The first of these parables concerns the wise and the foolish virgins and their oil. We should remember, before diving in, Jesus’ words in Matthew 24:40ff. He has been warning his disciples of a time approaching within a generation in which God will return to His people as promised, but will turn ill for some who expect blessing.
1 “Then the kingdom of heaven will be like ten virgins who took their lamps and went to meet the bridegroom.”
It should be asked, at the outset, Who is the bridegroom? We are accustomed, in the church, to associated this with Jesus, the Christ. This is rightfully so on the basis of Revelation 21:9, among other passages. But I wonder if in Jesus’ own day, the bridegroom might have more accurately represented God himself. It is an image the prophets used often enough for Yahweh, as a God married to His people (Isa 54:5; 62:5; Hos 2:7, 16). The kingdom of heaven is the people of God waiting for His triumphant arrival.
2 “Five of them were foolish, and five were wise. 3 For when the foolish took their lamps, they took no oil with them, 4 but the wise took flasks of oil with their lamps.”

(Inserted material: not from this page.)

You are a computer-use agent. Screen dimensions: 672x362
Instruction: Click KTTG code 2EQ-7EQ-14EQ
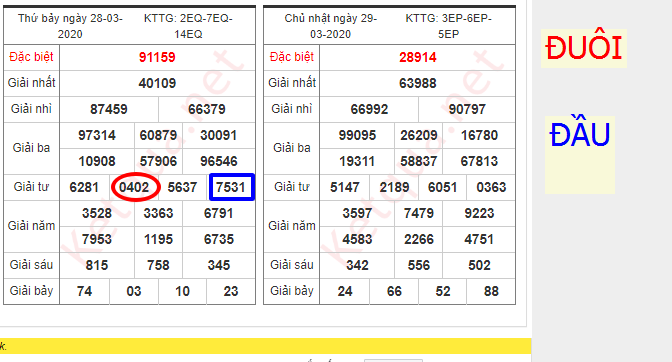188,26
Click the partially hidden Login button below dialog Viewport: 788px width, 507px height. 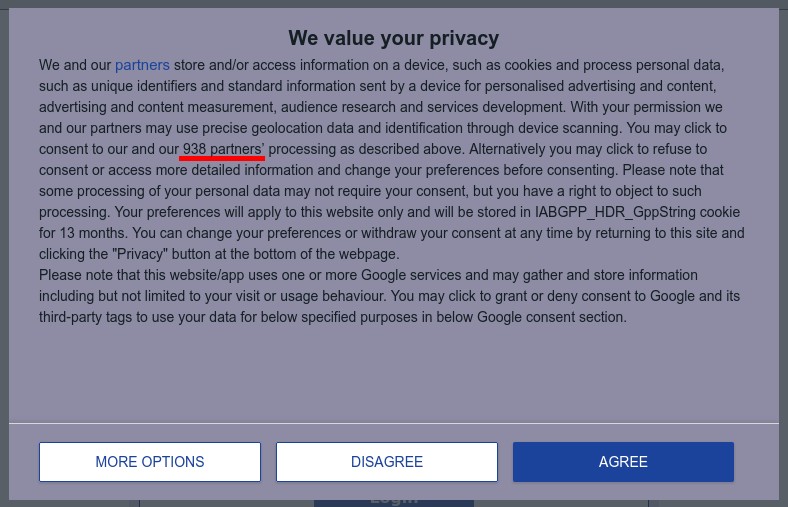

If indeed the virgins represent Israel is Jesus’ telling, all of them eagerly anticipate Yahweh’s return, though only half do what is necessary to endure a long wait.
5 “As the bridegroom was delayed, they all became drowsy and slept. 6 But at midnight there was a cry, ‘Here is the bridegroom! Come out to meet him!’ 7 Then all those virgins rose and trimmed their lamps. 8 And the foolish said to the wise, ‘Give us some of your oil, for our lamps are going out.’ 9 But the wise answered, saying, ‘Since there will not be enough for us and for you, go rather to the dealers and buy for yourselves.’ 10 And while they were going to buy, the bridegroom came, and those who were ready went in with him to the marriage feast, and the door was shut.”
This is proving a sobering parable indeed. All of Israel longs for God’s return, for their nation’s vindication, for the restoration of all their hopes, from rescue from centuries of great evil. And yet, when He does return, half will find that they are thoroughly unprepared. They may have thought themselves within the family of God, but they will find, likely to their unfortunate surprise, that they are in fact on the outs, shut out of the family after all.
11 “Afterward the other virgins came also, saying, ‘Lord, lord, open to us.’ 12 But he answered, ‘Truly, I say to you, I do not know you.’ 13 Watch therefore, for you know neither the day nor the hour.”
There’s the rub. Yahweh is forced to answer half the people of Israel, “I do not know you.” This is quite the opposite effect of another famous parable, the prodigal son (Luke 15:11ff). The son, to change metaphors, is here not welcomed, but spurned.
Again, Jesus provides this warning to his disciples, to whom he is speaking, remember. He has just informed them of terrible events to come, but they must (1) be patient and (2) not be swayed off course. They are, by their association with the true Christ, Jesus, currently “in,” but they ought to watch and wait for the vindication they anticipate.